About a year ago, a dozen city councilmembers led by the chair of the Jewish Caucus, Eric Dinowitz, visited Israel, seeing sites from the northern border of Lebanon to the south, near the Gaza border.

“Towards the end of the trip, we visited the kibbutz called Kfar Aza, right next to Gaza,” Dinowitz told NY1. “You walk on, it’s like almost any little small town there were kids playing on playgrounds, you saw kids on their bicycle, friends talking to one another.”

It was an idyllic home to about 700 people that is now in ruins after Gaza militants murdered families, from babies to the elderly, and took people hostage.

What You Need To Know

  • Councilmembers on a trip to Israel last year visited Kfar Aza, a kibbutz near the border of Gaza

  • Kfar Aza was the scene of bloodshed during an attack by Hamas militants, who killed entire families and took hostages

  • Councilman Eric Dinowitz, head of the Jewish Caucus, said he wants a resolution from the Council condemning Hamas

“We finally got in touch with our host. She’s thankfully OK, but her friends and family aren’t. And it really hit us, I think, at home, personally, that we developed these friendships and relationships with people who live in Israel and to see them massacred, I mean, the numbers are astounding,” Dinowitz said.
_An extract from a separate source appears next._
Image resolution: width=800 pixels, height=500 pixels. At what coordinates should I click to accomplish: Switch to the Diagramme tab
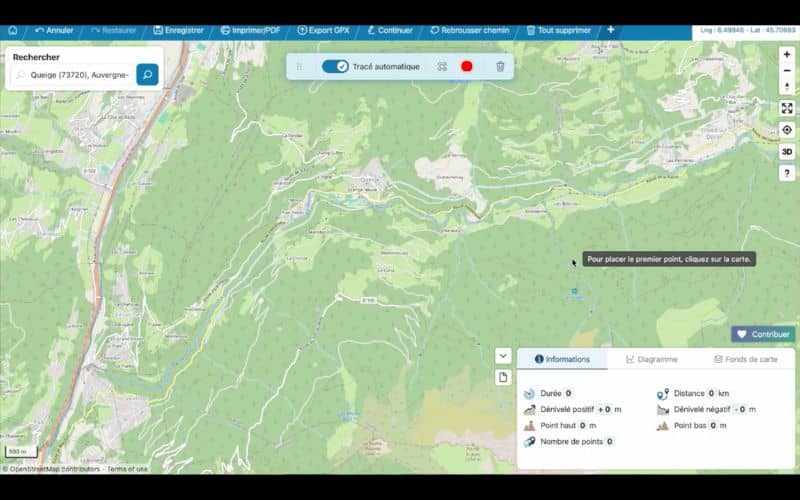click(x=652, y=359)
While visiting the kibbutz, the councilmembers learned about the threat of violence — rockets and gunfire — that they lived under each day.

“It’s one thing to hear the stories and hear [our host] tell us and certainly show us the images, but then as we’re walking through and seeing the bullet holes in the schools, seeing playgrounds very close to where those bullet holes were, now knowing the consequences of being too close,” Councilwoman Marjorie Velázquez, a Bronx Democrat who went on the trip, said.

The Jewish Community Relations Council of New York organized the tour. The group’s interim CEO, Noam Gilboord was there, including Kfar Aza.

“A few months ago, some of us are literally just playing basketball with some kids there — young kids, or enjoying lunch in the cafeteria or watching the seniors on their walks,” Gilboord said. “We don’t know who is alive, who is dead, who is taken hostage. It’s horrible.”

These trips provide councilmembers an opportunity to see the humanity behind the conflict.

“I’m confident that everyone who’s been on the trip with us now really understands the trauma that we here in New York, in the New York Jewish community, are experiencing,” Gilboord said.

Councilman Dinowitz said he wants to see a resolution in the City Council condemning Hamas.

A City Council spokeswoman said there are ongoing discussions about how the Council can best respond to these tragic events.